Lo llaman democracia

JOSÉ ANDRÉS TORRES MORA

La semana pasada el Centro de Investigaciones Sociológicas (CIS) publicó su barómetro de julio. La notable subida en la intención de voto del PSOE distrajo nuestra atención de otros aspectos que, sin duda, resultan igualmente interesantes. Por ejemplo, la también notable subida de la preocupación por la independencia de Cataluña. El porcentaje de la población española que menciona ese asunto como uno de los tres problemas más importantes que afronta nuestra sociedad ha pasado de ser el 1,4% en junio, al 3,8% en julio. Es decir, que en un mes la preocupación por la independencia de Cataluña se ha multiplicado casi por tres. Eso sí, a gran distancia otros temas como, por ejemplo, el paro, que en junio era citado por el 71,2% y en julio 'sólo' lo ha sido por el 70,6%. O la corrupción, que de ser citada por el 49,1% ha pasado a serlo por el 45,3% de los entrevistados.

A pesar de todo, y menos de cien días del fatídico uno de octubre, en el que los independentistas quieren convocar a las urnas a los catalanes y catalanas para ver qué hacen con Cataluña y, ya de camino, con España entera, el asunto no parece ser una de las mayores preocupaciones de nuestra sociedad en ninguna parte del territorio. Ante lo cual uno no sabe qué pensar, si es que la gente no se entera de la gravedad del desafío independentista, si es que no se lo cree, o sencillamente si es que no le importa. Como suele decir un amigo ante este tipo de preguntas: lo más seguro es que no se sabe.

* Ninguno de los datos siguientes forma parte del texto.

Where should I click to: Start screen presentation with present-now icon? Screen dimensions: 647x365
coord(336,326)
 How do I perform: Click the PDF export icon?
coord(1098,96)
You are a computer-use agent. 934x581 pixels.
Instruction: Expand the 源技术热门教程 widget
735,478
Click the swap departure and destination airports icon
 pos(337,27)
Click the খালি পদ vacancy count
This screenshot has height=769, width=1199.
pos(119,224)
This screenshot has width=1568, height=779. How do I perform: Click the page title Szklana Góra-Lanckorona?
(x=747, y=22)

Y con ese nivel de implicación, ¿cómo se puede tomar una decisión democrática? Quiero decir, cómo se puede tomar por mayoría la decisión de declarar a las tías de mi mujer, que emigraron hace más de cincuenta años a Cataluña desde la Serranía de Ronda, extranjeras en el pueblo de sus hijos y de sus nietos. Es decir, si ellas deciden seguir siendo españolas, quién irá a su casa a decirles que muy bien, que se pueden quedar si quieren, faltaría más, pero que, desde ese momento, allí son como alemanas o francesas, en el mejor de los casos, o inglesas después del Brexit, en el peor. Cómo es posible que en una votación se pueda declarar a mi amigo Aleix, extranjero en la tierra de sus padres, de sus abuelos y de sus bisabuelos, a él que tiene dieciséis apellidos catalanes.

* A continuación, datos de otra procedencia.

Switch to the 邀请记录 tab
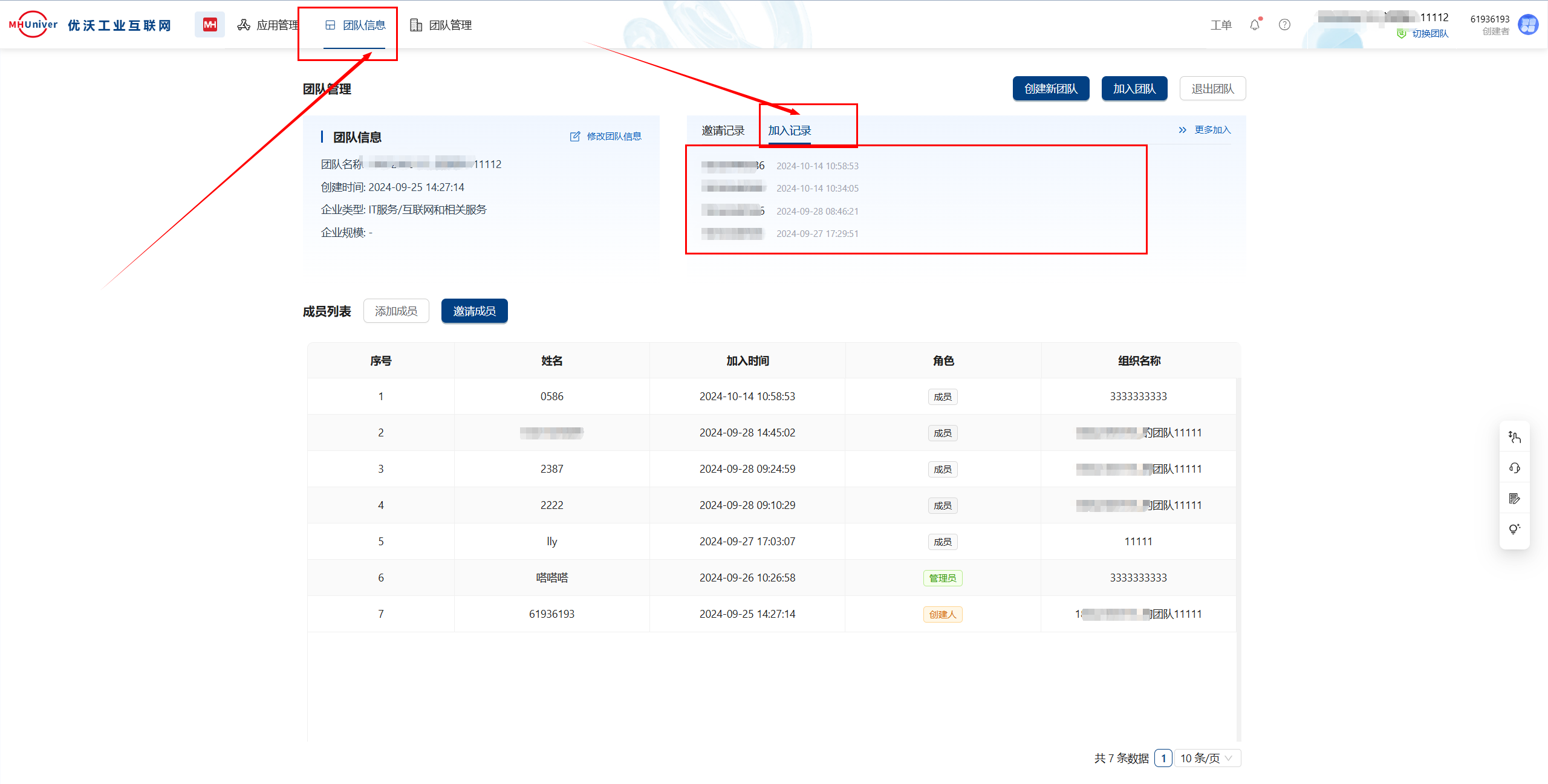Screen dimensions: 1548x784 pyautogui.click(x=723, y=131)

Sentado en la casa que mis amigos ingleses se compraron en un remoto pueblecito francés, pasando unos días con ellos y mi familia, les escucho criticar el Brexit, que los ha privado, de repente, de los derechos políticos y sociales que les daba la ciudadanía común europea en Francia, el país al que se habían venido a vivir su jubilación. Y todo, dicen, porque Cameron tenía un problema en su partido. Es eso mismo lo que quieren hacer los independentistas catalanes, privar de la ciudadanía común española a toda la sociedad catalana. Quizá lo que quiere decir la encuesta del CIS es precisamente eso, que el pueblo ni siquiera se plantea aquello sobre lo que los independentistas le exigen que se pronuncie. Aún así pueden forzar a la gente a votar, y a eso lo llaman democracia, pero no lo es.